[Quoted passage Boundary: Start]
Campbell’s approach to organic dairy farming a success
Dairy farmers Ian and Jane Campbell say when they started their organic dairy almost 20 years ago it almost killed them, but all the hard work has been worth it.
DAIRY farmers are renowned as among the hardest workers in agriculture.
But Jane and Ian Campbell take this conscientiousness to a whole new level.
The couple run three dairy farms: Barambah Organics on about 1150ha on the NSW/Queensland border region around Goondiwindi, in addition to a 2830ha property dedicated to growing grain; and East Coast Sustainable Dairy on 430ha at Raleigh, on the NSW North Coast.
With a total herd of about 900 cows, they process an average 6.2 million litres of milk annually at their Brisbane processing plant – with plans to process up to 8 million litres annually – in about 40 products including cheeses, cream, yoghurts and smoothies.
“When we first started processing in 2002 there weren’t many other small processors like us,” recalled Jane.
“It struck a chord but those first years almost killed us. We were farming, processing, then delivering milk in the middle of the night in reusable glass bottles, then washing the bottles before starting all over again the next day, all while living above the factory.
“Some days it’s still overwhelming, there’s so much to do in a day, but luckily now we have great people around us.”
The Campbells have a full-time staff of 14, with about 10 per cent of product exported to South-East Asia and the Middle East, since 2012, with about 10 per cent sold domestically to food services and the remainder to supermarkets and green grocers on the east coast, including David Jones, Harris Farm Markets and IGA.
As a sideline, the couple also grow 10,000 olive trees, processing award-winning oil in their own production plant under the label Barambah Olives.
Committed to sustainability, Barambah encourages consumers to bring their own glass bottles to stores for milk refills.
It is a business decision that underscores their overall farm philosophy, with Ian initially converting to organics in 1999 when he first moved back to the family farm and also married Jane.
“This approach is a way of life,” the 49-year-old mother of two said.
“We don’t want to sound like we’re preaching and we don’t want to be critical of conventional farming, but we think organic is a better way to farm for the planet and for our family.”
BIG SWITCH
JANE grew up on a beef and sheep property in northwest NSW initially worked as a history teacher, and met Ian – a rural scientist specialising in animal nutrition – while they were both working overseas.
In 1999 Ian returned to the fourth-generation South Burnett family dairy, immediately beginning the organic conversion process.
“In his animal nutrition consultancy, he had seen a lot of farms and knew when he returned to the land he wanted to be certified organic by an external body.”
When drought hit the dryland farm, the couple opted to move the operation to the NSW/Queensland border in 2006, buying irrigated land across several properties, which comes under the Barambah Organics brand.
[Quoted passage Boundary: End]
§ **What is being asked**
Write the next part of the article about Jane and Ian Campbell's organic dairy farms, picking up after its last sentence. The lines that come after this text have no role in it.
[Information supplied Boundary: Start]
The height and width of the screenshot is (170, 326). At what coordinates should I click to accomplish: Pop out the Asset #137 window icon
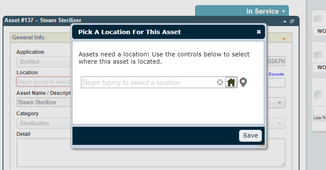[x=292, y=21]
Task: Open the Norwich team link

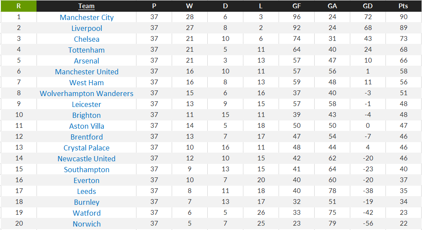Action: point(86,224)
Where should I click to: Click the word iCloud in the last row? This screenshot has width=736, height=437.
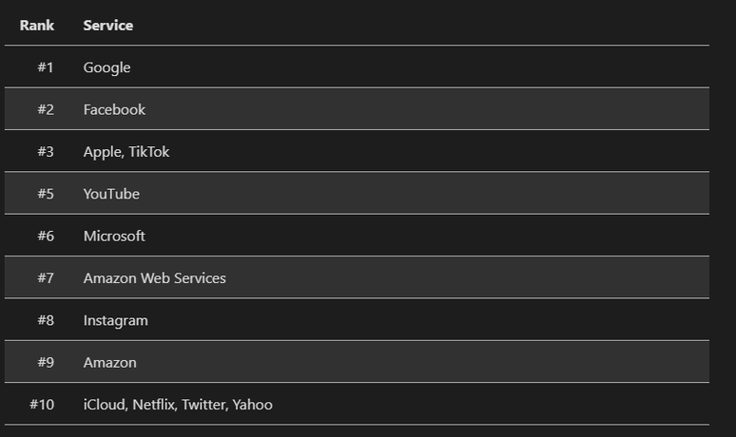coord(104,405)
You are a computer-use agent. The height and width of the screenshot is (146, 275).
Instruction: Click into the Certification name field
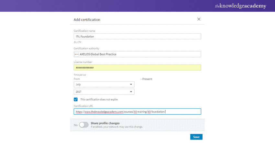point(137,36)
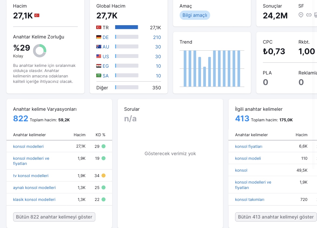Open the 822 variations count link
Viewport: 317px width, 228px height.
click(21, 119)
[Information supplied Boundary: End]
[Information supplied Boundary: Start]
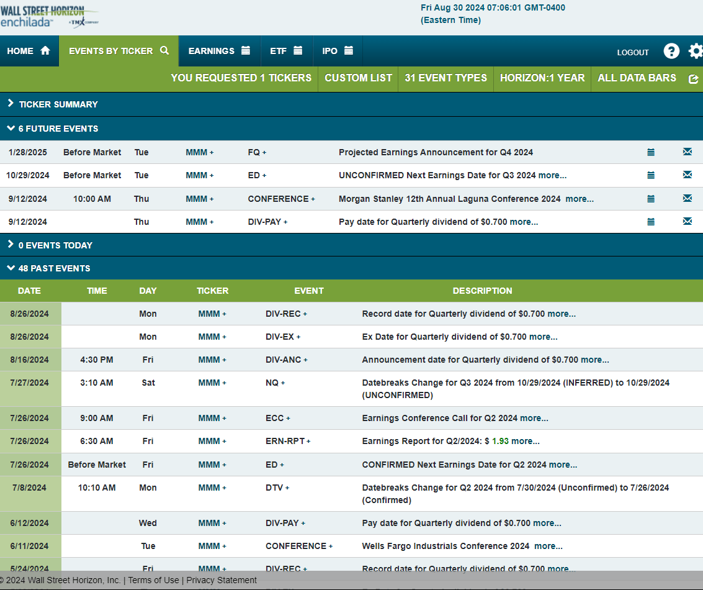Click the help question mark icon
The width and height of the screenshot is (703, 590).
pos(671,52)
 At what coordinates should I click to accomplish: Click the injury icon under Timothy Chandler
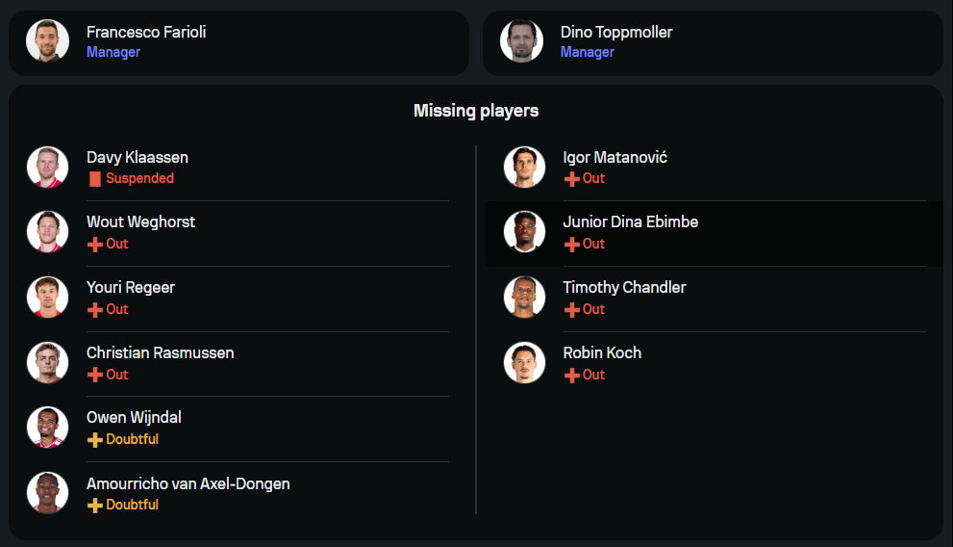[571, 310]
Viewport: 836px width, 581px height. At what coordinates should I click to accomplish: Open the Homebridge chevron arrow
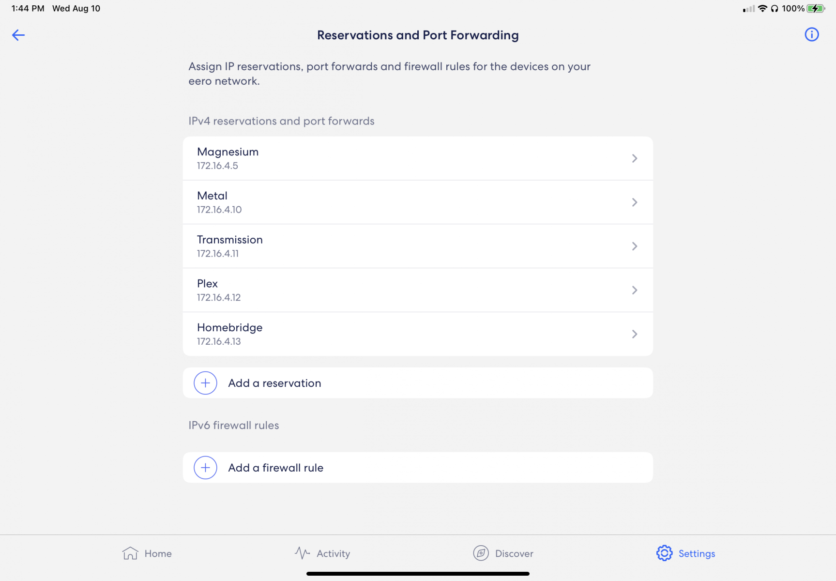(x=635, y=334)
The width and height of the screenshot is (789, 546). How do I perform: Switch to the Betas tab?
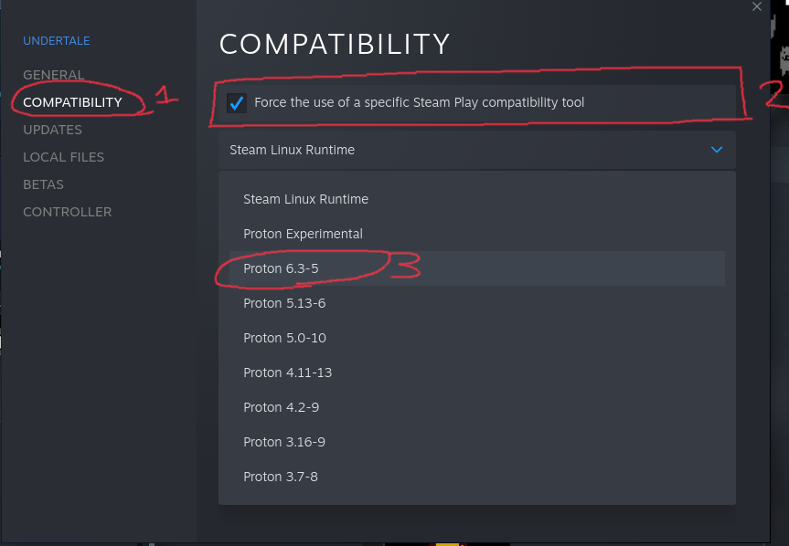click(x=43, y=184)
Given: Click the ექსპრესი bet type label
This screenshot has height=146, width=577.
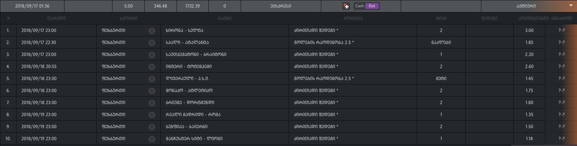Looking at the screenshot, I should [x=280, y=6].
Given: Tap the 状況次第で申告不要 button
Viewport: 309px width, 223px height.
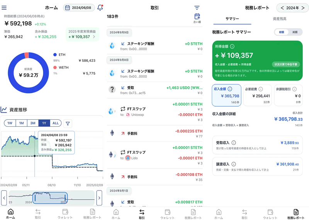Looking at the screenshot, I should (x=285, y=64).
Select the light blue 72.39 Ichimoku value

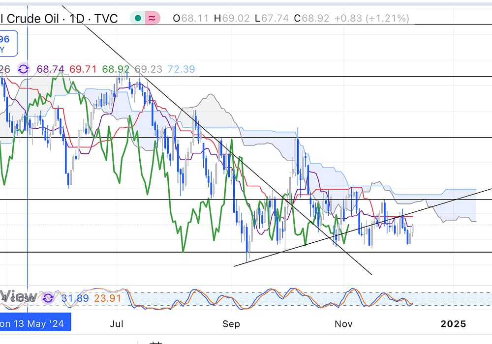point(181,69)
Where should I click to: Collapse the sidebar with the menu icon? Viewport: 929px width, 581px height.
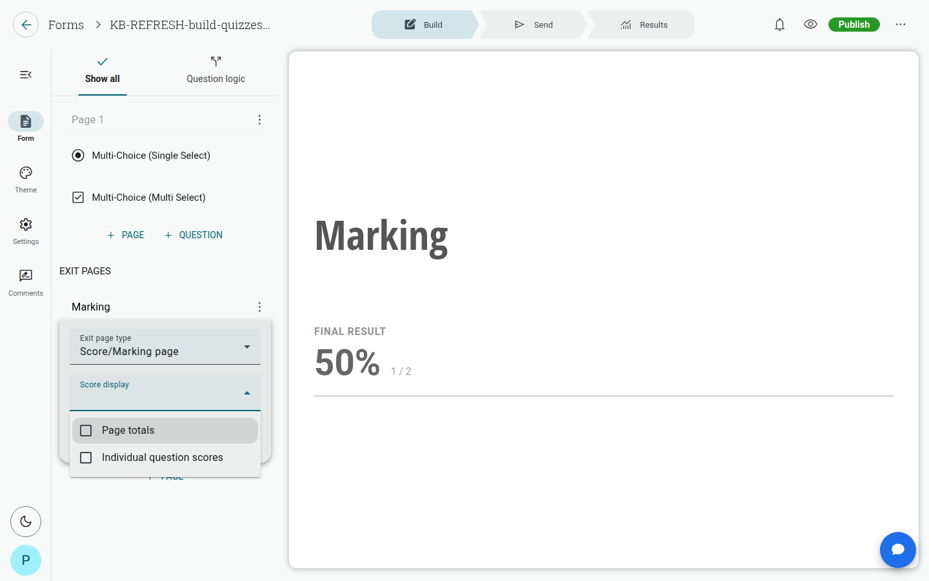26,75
[Information supplied Boundary: End]
[Information supplied Boundary: Start]
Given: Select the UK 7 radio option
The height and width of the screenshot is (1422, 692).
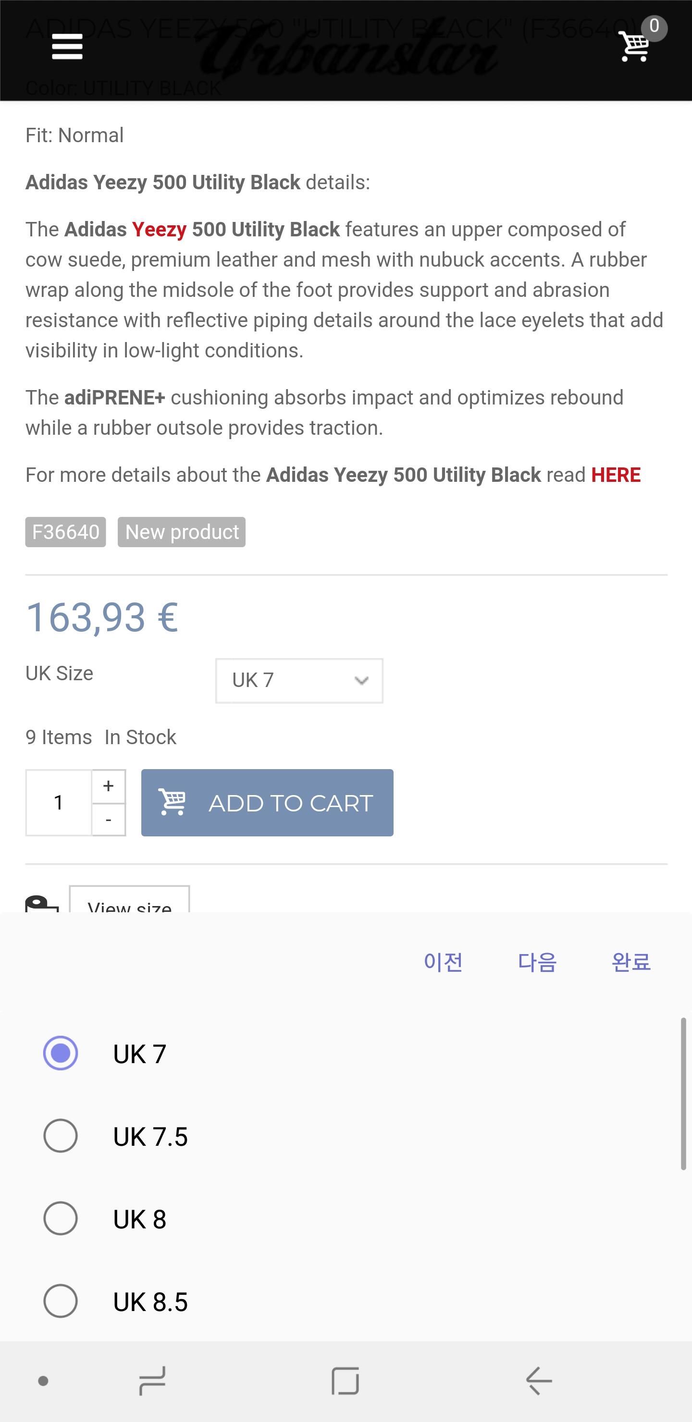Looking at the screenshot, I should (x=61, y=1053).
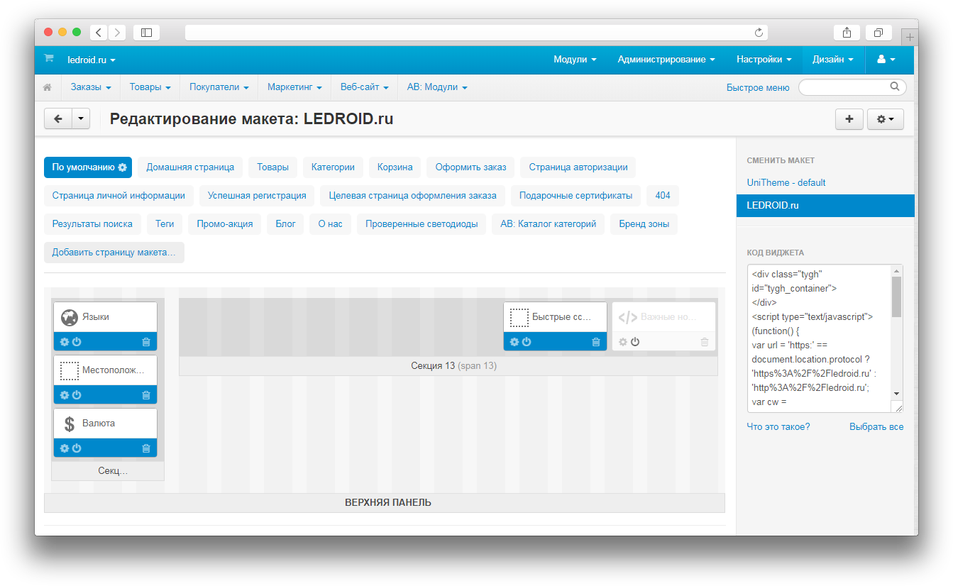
[Information supplied Boundary: End]
§ **Reply**
In July last year, they bought the East Coast Sustainable Dairy at Raleigh, which will be certified organic by the end of this year.
Jane said they run the two businesses separately to highlight the different climates and agricultural regions.
“The border area has been hit by the drought and so in addition to being grass fed, we grow additional feed – 1010ha of wheat, 1200ha of triticale – on the sandy loam soil.
“Whereas on the Raleigh property, we get fantastic rain, up to 1750mm average annual rainfall, it’s almost too wet, on rich alluvial soil.
“We needed to buy that extra property not only to droughtproof ourselves, but also because there’s growing demand for organic produce.”
GREEN SALAD
WITH a focus on grass-fed, both properties are renovated to kikuyu, rye-grass and white clover, in addition to chicory on the Raleigh farm. “Because he specialises in nutrition, Ian like to create a salad bowl for cows, choosing pasture species with high protein.”
Soil tests show the properties have a high storage of carbon at 6.5 per cent, due to zero till and added nutrients.
The couple opt for a low stocking rate of one cow per 2ha, with soil nutrition improved from dairy effluent.
With a focus more on nutrition than genetics, the mob is a mix of Friesians and Jerseys, not using artificial inseminations but bulls year-round.
In total there are three dairies across all properties, including a 50-a-side rotary dairy on the border region farm.
Cows milk an average 3.5-3.8 per cent butterfat, 3.5 per cent protein and with an average cell count of 250,000 cells/ml.
“We decided to process our own milk at the time of deregulation because we always had a low cell count and high quality and we wanted to be price makers, not takers.”
If running the business was not gargantuan enough, Jane – who has her pilots’ licence – just this year graduated a law degree, specialising in animal, environment and consumer law, which enables them to write their own employment agreements.
“It’s about being risk averse. Almost in every aspect of the business you have some type of legislation and every action invites a reaction.”